ひとりごと 外尾健一
(昭和40年代前半の手帳に書き留めておいたものがたまたま残っていたので記録にとどめる。) 1994年1月「随想」自家製ワープロ文書 より
◎身体が悪くても、心まで悪くなる必要はない。
◎相手が馬鹿だからといって、こちらまで馬鹿になる必要はない。
◎しゃれとは金をかけて着飾ることではない。身体を清潔にし、人に不快感をあたえないことがおしゃれである。ついでにいえば、身辺をきれいにすることが最高のおしゃれである。
◎良識的意見が「つぶやき」になり、やがて、あきらめとともに「沈黙」になるときが社会にとっては一番危険である。

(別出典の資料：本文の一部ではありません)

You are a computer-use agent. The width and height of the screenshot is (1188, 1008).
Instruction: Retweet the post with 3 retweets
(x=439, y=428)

◎自由は、他人の自由を尊重することから始る。他人の自由を尊重できない者は、そもそも自由を享有する資格がないことを知るべきである。
◎どうでもいいような情報の氾濫の中から、良質な情報を瞬時に選び出すことは至難の業である。
◎人類が文明を創造し、承継し、発展させるためには、個を超えた時代の経験が大切である。この場合の経験とは、その時代の情報を総合し、精神的作用によって消化し、同化し、抽出したものをいう。
◎意欲を駆り立てれば、能力はいくらでも引出せる。
◎能率とは、時間の有効利用である。すなわち、手を抜きつつ初期の目的を達成することをいう。

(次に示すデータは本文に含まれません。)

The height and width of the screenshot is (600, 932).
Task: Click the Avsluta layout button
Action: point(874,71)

◎いいつけられたことを受け身でそのとおりやるのは人間の仕事ではない。いかに楽しく創造的にやるかを考え、仕事に責任をもち、どうすれば人によろこばれるかを考えることが大切である。
◎人間は、環境に支配されやすい弱い動物である。社会的地位には、常に落とし穴がある。甘言、お世辞、役得、賄賂に拒絶反応を示すことは困難であろう。警戒心や強さをもつためには、まず人間は弱いという自覚から出発する必要がある。
◎人間は、本来、やさしさと冷酷さを持っている。自己が安全であり、侵されない限度で他人に対するおもいやりをもつ。生存のための本能的なものなのであろう。生活が集団(部分社会)に組み込まれているところでは、集団内にはやさしさとおもいやりが存在するが、ヨソ者に対しては警戒心と冷酷さを示す。普遍的なヒューマニズムは理念としてはなりたつが、人間の本姓に根差す条件を見極めた上でなければ、実践に移すことは困難である。
◎幸福とは、過去や他人との比較で決まるものではない。それは、各人にとっての絶対的価値から生まれる。
◎部分的社会の枠が、コンミューンをこえて国家、国際社会へと広がったところでは、政治経済制度としての社会主義は幻想にすぎない。しかし、ヒューマニズムの理想としては永遠に意味をもちうる。
◎自由と平等は互いに矛盾する概念である。しかし、二者択一ではなく、and or 回路にして、生産力はできるかぎり自由に、生産関係はできるかぎり平等にしていくことが必要である。
◎学問は図書館の散歩から始る。
◎絶対というのは信念であり、科学の世界とは無縁のものである。学問上の争いは、事実に即した理論という共通の土俵で初めて成り立つ。
◎化学は相対主義において初めてなりたつ。
◎いつでもどこでも、そこが書斎。